Gerald stared across the table at Miss Bellamy as if he could hardly believe the evidence of his ears. "But in what possible way can all this affect me?" he asked.

"All this affects you very nearly indeed," answered Miss Bellamy. "Your uncle Lloyd had been a prudent man. When he was dead, it was discovered that he was worth something over twenty thousand pounds. He died without a will, and you are his heir-at-law."

"I my uncle's heir-at-law!" said Gerald, with a little laugh. "How can that be, my dear Miss Bellamy? You seem to forget that my uncle had a daughter."

"Your uncle had no daughter."

Gerald sat speechless for several seconds. "If my cousin Eleanor is dead, I certainly never heard of it."

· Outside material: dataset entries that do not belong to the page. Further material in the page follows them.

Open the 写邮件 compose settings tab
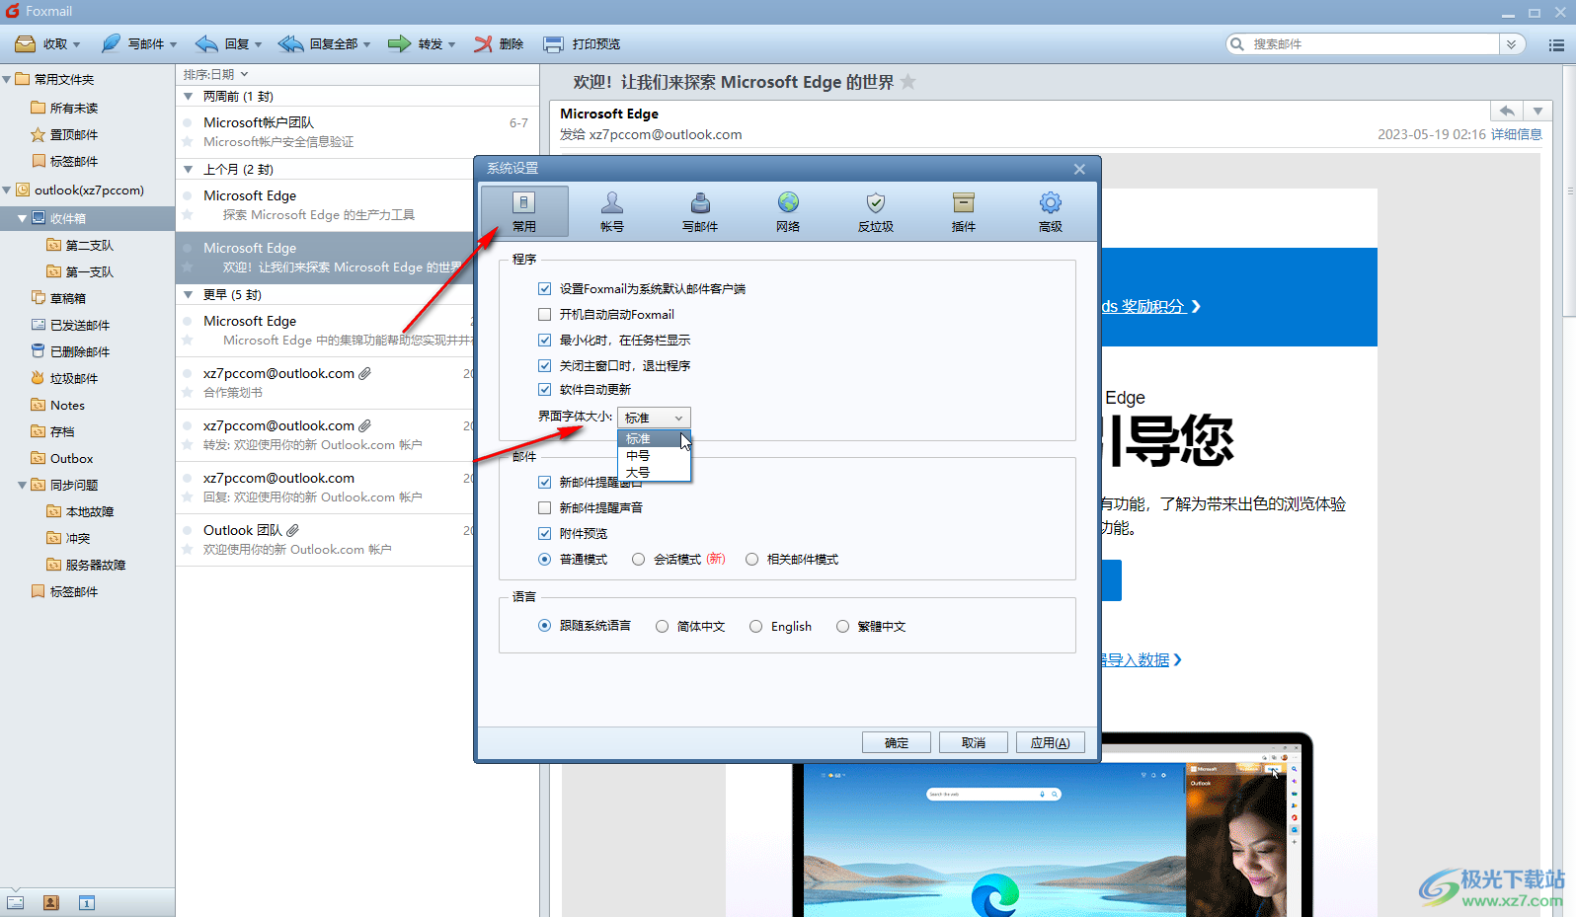 699,211
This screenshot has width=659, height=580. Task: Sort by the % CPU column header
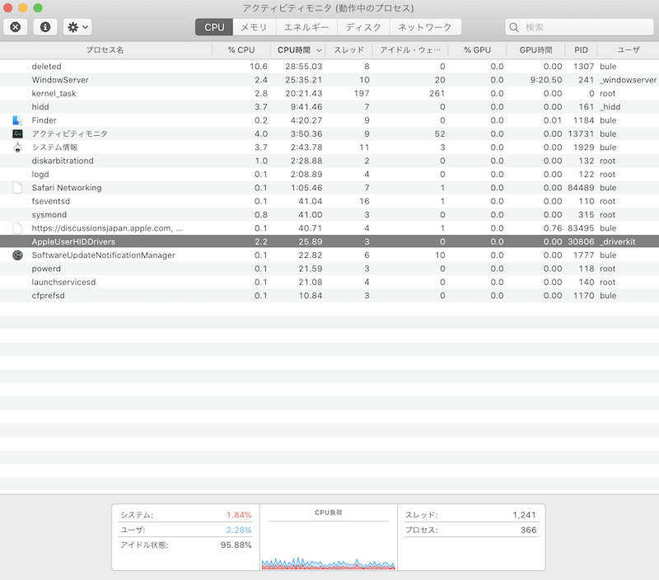(241, 50)
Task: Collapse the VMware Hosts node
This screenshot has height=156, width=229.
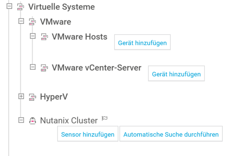Action: (x=33, y=36)
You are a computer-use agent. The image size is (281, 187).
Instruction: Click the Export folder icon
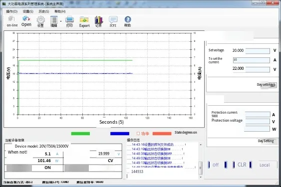pyautogui.click(x=84, y=19)
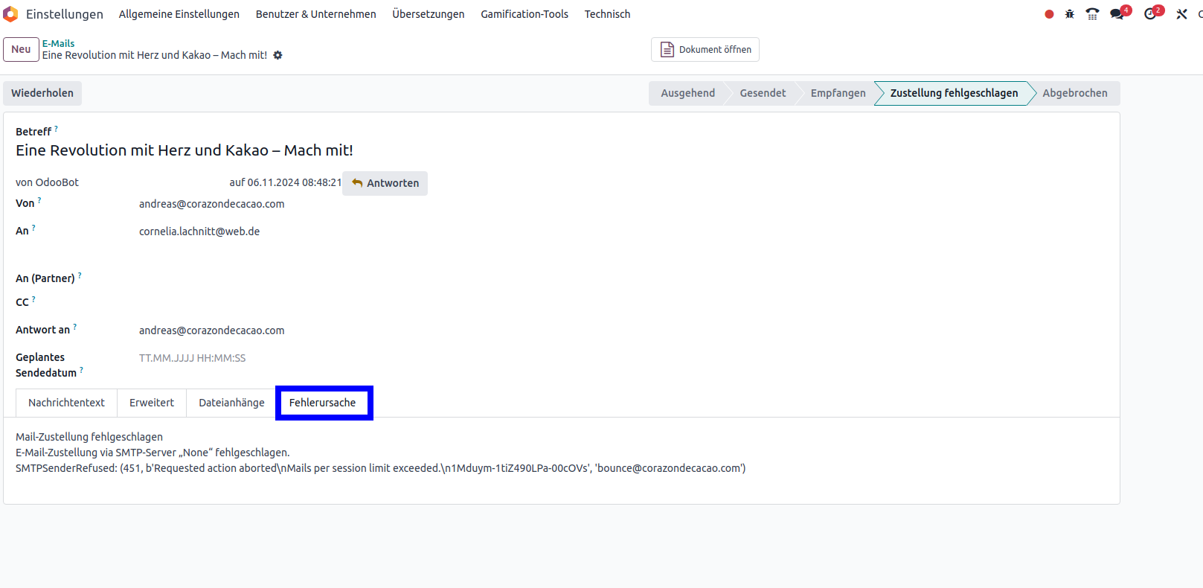
Task: Open the Übersetzungen menu
Action: point(428,14)
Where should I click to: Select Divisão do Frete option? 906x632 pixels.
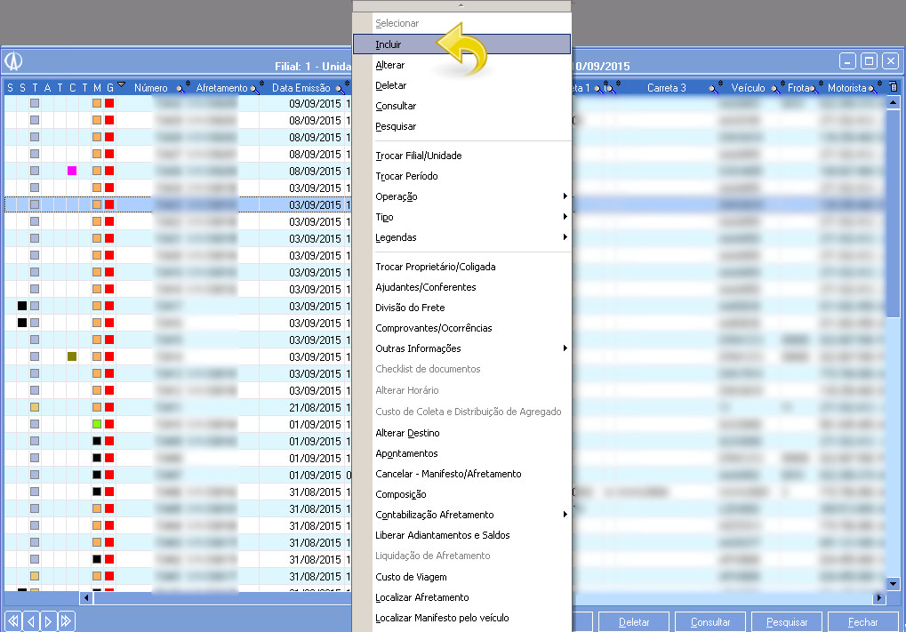pos(410,308)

"You never had a cousin Eleanor."

"My dear Miss Bellamy," said Gerald, "will you kindly run a pin into my arm, so that I may make sure I am not dreaming."

"You are not dreaming, Gerald Warburton. The young lady you have hitherto believed to be your cousin, is no relation whatever to you, neither was she any relation to your uncle, Jacob Lloyd. She was simply his adopted daughter."

After hearing this startling news, Gerald's silence was not to be wondered at. He woke up like a man rousing himself from a dream.

"You have all along known what you have just told me, Miss Bellamy?"

"Yes, I have known it all along. But to no one else was the secret ever imparted by your uncle and aunt. Eleanor was adopted by them when she was quite a little thing, and when they were living in a town more than two hundred miles away from Pembridge. For certain reasons they gave her their own name. She never knew, she does not know now, that they were not really her parents. She loved them as such, and they could not have thought more tenderly of her had she been that which the world believed her to be. But Jacob Lloyd was not only a kind-hearted man: he was a just one. He shrank from revealing the truth to Eleanor while he was alive, but it was imperatively necessary, for certain reasons which I may one day explain to you, that she should become cognisant of everything after his death. Hence the sealed packet: which contains a duly authenticated statement of these facts."

"You take my breath away! There is nothing in the 'Arabian Nights' half so exciting," exclaimed Gerald.

"The one unfortunate feature of the case is this," resumed Miss Bellamy. "From what your uncle hinted to me at different times, I am perfectly convinced that it was his intention to provide very handsomely for Eleanor. Unfortunately, he kept putting off the making of his will till it was too late. One morning he was found dead in his bed, and the girl whom he brought up and cherished as his own child is left an absolute beggar."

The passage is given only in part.